Pode parecer um pouco preciosimo de historiador (eu!) fazer esses apontamentos sobre os supostos destinos mencionados no filme, mas o discurso apresentado pelo longa constrói uma visão de mundo preconceituosa, problemática e que, no fim das contas, acaba legitimando a dominação norteamericana nos diversos continentes do globo. Além do caos se instaurar a partir do desejo de um personagem árabe “que os pagãos sejam expulsos da nossa terra” (lembrando que judeus e cristãos não são considerados pagãos pelos muçulmanos), o filme aproveita a ambientação nos anos 1980 para resgatar uma visão de mundo em Guerra Fria antiquada e, tentando ter um olhar generoso, pouquíssimo inspirada: 2021 marca 30 anos do fim da União Soviética e a guerra nuclear entre EUA e URSS ainda é a única consequência terráquea que Hollywood se propõem a pensar. Esse discurso era fortemente propagandeado na Guerra Fria pelo cinema a fim de legitimar as ditaduras financiadas pelos EUA na América Latina, na Ásia e na África, assim como a intervenção armada em países do Oriente Médio. No começo dos anos 2000 esse discurso foi renovado durante a Guerra ao Terror promovida pelo governo Bush e amplamente ressoada na indústria cinematográfica, mas o que vemos em “Mulher-Maravilha 1984” e diversos outros filmes é uma retomada da narrativa da Guerra Fria. A maneira como pessoas não brancas ou estadosunidenses são retratadas nesse longa é no mínimo alarmante e faz questionar até que ponto o filme pretende questionar uma figura como Trump ao mesmo tempo que legitima uma visão de mundo produzida pelo republicano.

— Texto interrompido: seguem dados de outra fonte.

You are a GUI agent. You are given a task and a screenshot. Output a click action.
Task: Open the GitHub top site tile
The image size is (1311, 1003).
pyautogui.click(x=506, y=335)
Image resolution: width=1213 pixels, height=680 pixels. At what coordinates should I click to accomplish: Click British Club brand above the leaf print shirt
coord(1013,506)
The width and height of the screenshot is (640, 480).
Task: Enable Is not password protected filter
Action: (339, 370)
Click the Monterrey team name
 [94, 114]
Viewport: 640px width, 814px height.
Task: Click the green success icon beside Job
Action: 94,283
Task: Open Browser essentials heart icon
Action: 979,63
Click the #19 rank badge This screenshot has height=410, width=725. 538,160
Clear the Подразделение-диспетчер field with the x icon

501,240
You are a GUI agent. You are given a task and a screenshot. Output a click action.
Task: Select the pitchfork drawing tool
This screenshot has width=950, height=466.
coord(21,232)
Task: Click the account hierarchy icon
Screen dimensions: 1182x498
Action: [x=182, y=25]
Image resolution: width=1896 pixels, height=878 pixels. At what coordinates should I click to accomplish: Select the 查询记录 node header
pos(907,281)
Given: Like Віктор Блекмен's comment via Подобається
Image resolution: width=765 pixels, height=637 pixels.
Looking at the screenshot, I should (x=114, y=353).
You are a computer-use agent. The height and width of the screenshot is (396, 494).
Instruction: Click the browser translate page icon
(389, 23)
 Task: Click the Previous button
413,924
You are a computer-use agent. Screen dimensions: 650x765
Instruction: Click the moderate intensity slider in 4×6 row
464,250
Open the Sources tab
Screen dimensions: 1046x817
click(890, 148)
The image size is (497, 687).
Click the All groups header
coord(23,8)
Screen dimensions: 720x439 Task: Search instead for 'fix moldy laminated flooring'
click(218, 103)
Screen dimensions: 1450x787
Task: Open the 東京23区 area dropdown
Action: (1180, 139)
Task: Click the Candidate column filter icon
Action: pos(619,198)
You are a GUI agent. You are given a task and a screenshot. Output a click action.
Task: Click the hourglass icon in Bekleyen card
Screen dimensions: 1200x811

Além desse, e alguns outros, problemas conceituais, “MM84” apresenta dificuldades técnicas não vistas no primeiro filme: a atuação é um destaque negativo, pesando muito na caricatura no caso de Pascal ou para falta de emoção de Wiig, aliás, no primeiro ato quando sua personagem é um pouco cômica e desajeitada a atriz tem a melhor performance do longa, mas na medida em que seu arco vai ficando “sério” e “sombrio”, sua participação cai em qualidade. Já Gadot segue sendo uma atriz medíocre nas suas melhores cenas. Os diálogos superficiais não ajudam os atores, assim como as jornadas baseadas em sorte, coincidências e elementos no geral não apresentados anteriormente, certamente não contribuem para uma atuação objetiva. A tese do filme que “a verdade é o que importa” além de fraca, é ignorada no conflito das duas antagonistas femininas, aliás, o fato do conflito entre elas não se resolver emocionalmente e só “fisicamente” enquanto o arco de Max Lord ter uma resolução mais humanizada me incomoda não só na abordagem feminista, mas na própria noção que a personagem de Wiig é bem mais importante para Diana que o vilão de Pascal.
São muitos problemas em um filme que nem é tão ruim, mas é muito menos do que poderia ser e nem só pelas expectativas de seu antecessor, mas pelas próprias ideias que temos vislumbres, o meu filme ideal, diga-se de passagem, seria em uma escala bem mais cotidiana e divertida, como parte do primeiro ato se apresenta.